Thanks to a host of recent technological developments, the transportation industry is once again on the edge of a major transformation. Of course, the industry is no stranger to change. It hasn’t even been two centuries since the automobile was created and yet we’re already seeing bounding leaps in technology, creating advances like electric vehicles, ride-sharing services, self-driving cars and more. Today, the advances only continue to evolve—with a few precautions.

“When you factor in population growth, it’s clear that the mobility model that we have today simply will not work tomorrow. Frankly, four billion clean cars on the road are still four billion cars, and a traffic jam with no emissions is still a traffic jam,” explained Bill Ford, executive chair of the Ford Motor Company, in his 2011 TED Talk. “So if we make no changes today, what does tomorrow look like?”

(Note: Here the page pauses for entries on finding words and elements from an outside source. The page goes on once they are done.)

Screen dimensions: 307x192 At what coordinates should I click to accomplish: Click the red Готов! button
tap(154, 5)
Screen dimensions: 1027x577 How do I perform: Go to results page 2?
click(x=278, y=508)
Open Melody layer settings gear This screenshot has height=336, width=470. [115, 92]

Some of those changes include implementing intelligent transportation systems, or ITS, in urban areas around the world. 

“Intelligent transportation systems … includes everything from traditional traffic management systems such as data-driven dynamic signage and smart signals to innovations such as crowd-sourced traffic information,” wrote Intelligent Transportation Society of America president and CEO Regina Hopper on TheHill.com.

This new line of technology is rethinking the ways in which cars interact with each other. The GPS smartphone app that alerts you in real time when a driver up ahead gets into an accident, rerouting you around the traffic? That relies on these systems. The smart parking technology that allows drivers to check a smartphone app, showing them where there’s available parking in a certain area? That also relies on these systems. The unfolding wave of intelligent transportation technology and vehicle-to-vehicle communication can also eventually lead to the creation of safe and effective driverless cars.  

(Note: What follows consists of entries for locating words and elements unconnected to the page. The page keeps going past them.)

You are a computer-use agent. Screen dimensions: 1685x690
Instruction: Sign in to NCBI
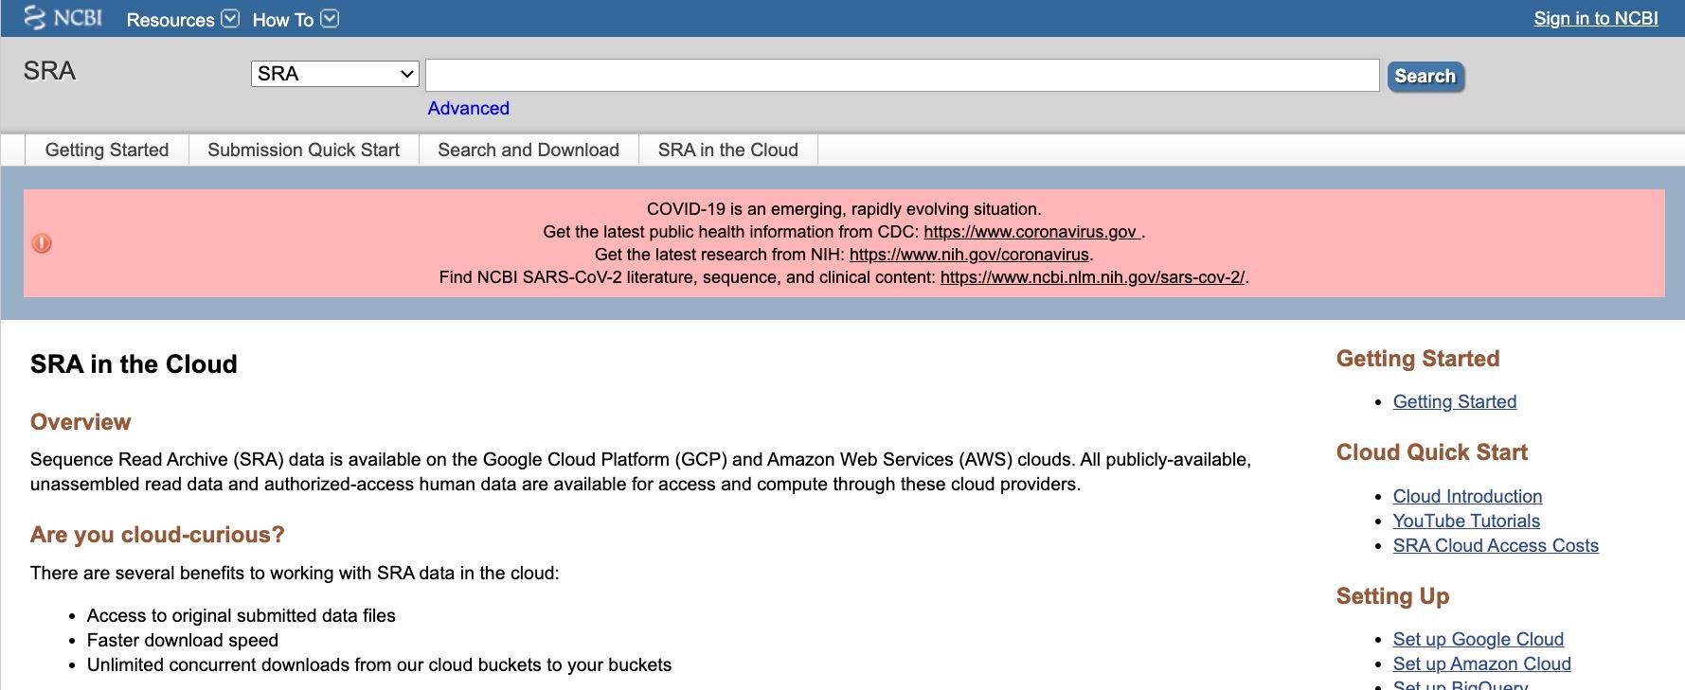coord(1595,19)
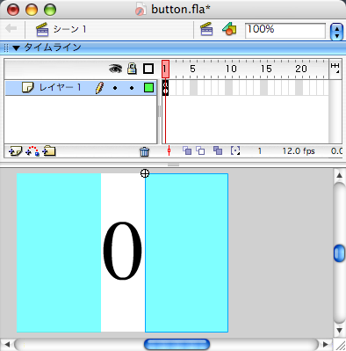The image size is (346, 351).
Task: Enable the Onion Skin button
Action: click(x=187, y=150)
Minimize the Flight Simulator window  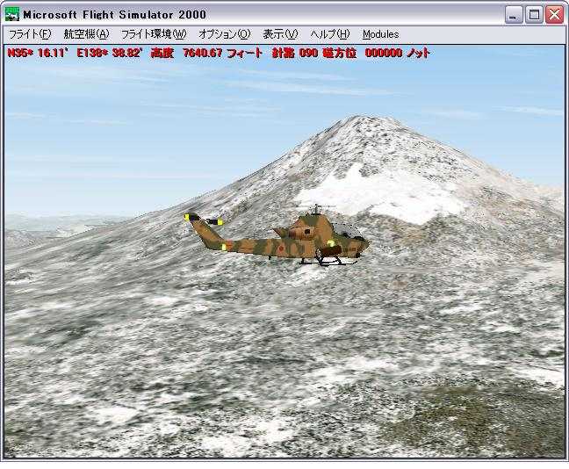[515, 14]
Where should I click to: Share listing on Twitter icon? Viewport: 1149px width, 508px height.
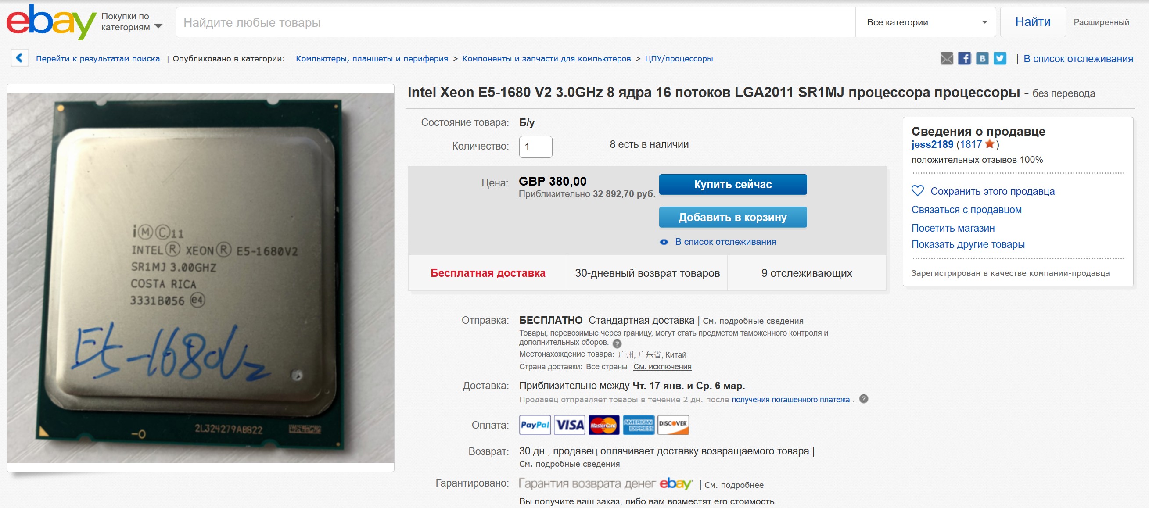1000,58
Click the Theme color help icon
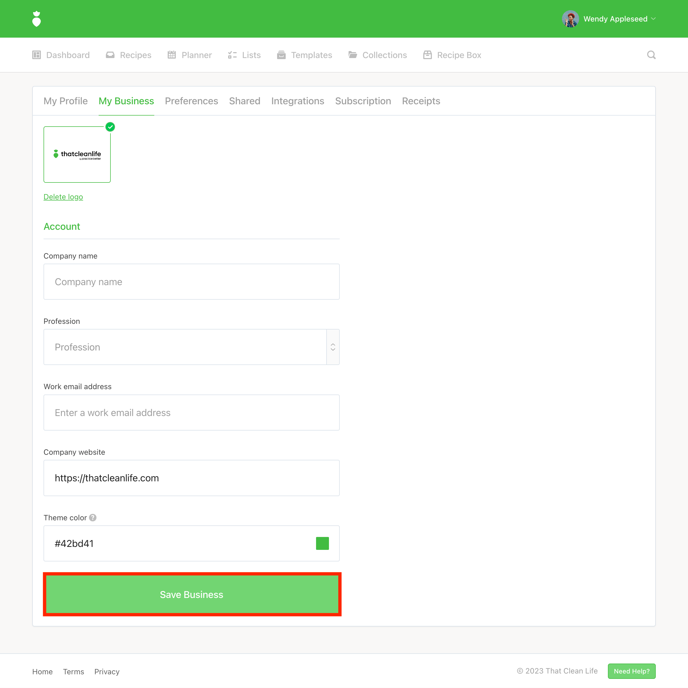 (x=93, y=517)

And that’s merely one new advancement in the transportation industry. The private sector has been a major player in the introduction of increasingly advanced tech to help spur the industry forward, but two ideas in particular have captured global attention and could impact change on a lasting scale.

The idea for the hyperloop, first introduced by Elon Musk in 2013, has spread like wildfire, launching a handful of companies looking to be the first to bring the high-speed transportation system to market. Different from a high-speed rail train, the hyperloop system autonomously transports people and freight inside fully enclosed pods through low-pressure tubes, either above or below ground, at speeds reaching nearly 700 mph. 

“With hyperloop we are not only designing a futuristic station or a very fast train, we are dealing with an entirely novel technology with the potential to completely transform how our existing cities will grow and evolve, and how new cities will be conceived and constructed,” Bjarke Ingels, Danish architect from the firm BIG and Virgin Hyperloop One partner, said in a statement, according to Gizmodo.com.

The most notable players, Virgin Hyperloop One and Hyperloop Transportation Technologies, have been racing to attract investors and city interest by demonstrating how the technology works. Virgin Hyperloop One even completed a high-speed test along a full-scale track this past July; though at top speeds of 192 mph, it only reached a fraction of the Hyperloop’s proposed speed. And recently, the original innovator might even have decided to throw his company’s hat into the ring.

“While we’re encouraged that others are making some progress, we would like to accelerate the development of this technology as fast as possible,” Elon Musk’s Boring Company, a business created to construct tunnels that would shuttle vehicles under cities, said in a statement, as reported by Bloomberg Businessweek. “We encourage and support all companies that wish to build hyperloops and we don’t intend to stop them from using the hyperloop name as long as they are truthful.” 

And speaking of The Boring Company, Musk’s other venture is already well on its way to accomplishing its mission of boring tunnels beneath Los Angeles that would use electric skates to quickly transport cars and their passengers between entry and exit locations. Eventually, the company plans to expand across the U.S., reducing overall traffic and transit time between urban destinations.

But until then, most of us will drive ourselves to and from work each day, sit in traffic and dream of the day when our car will either drive itself or we’re whisked around via futuristic tunnel systems.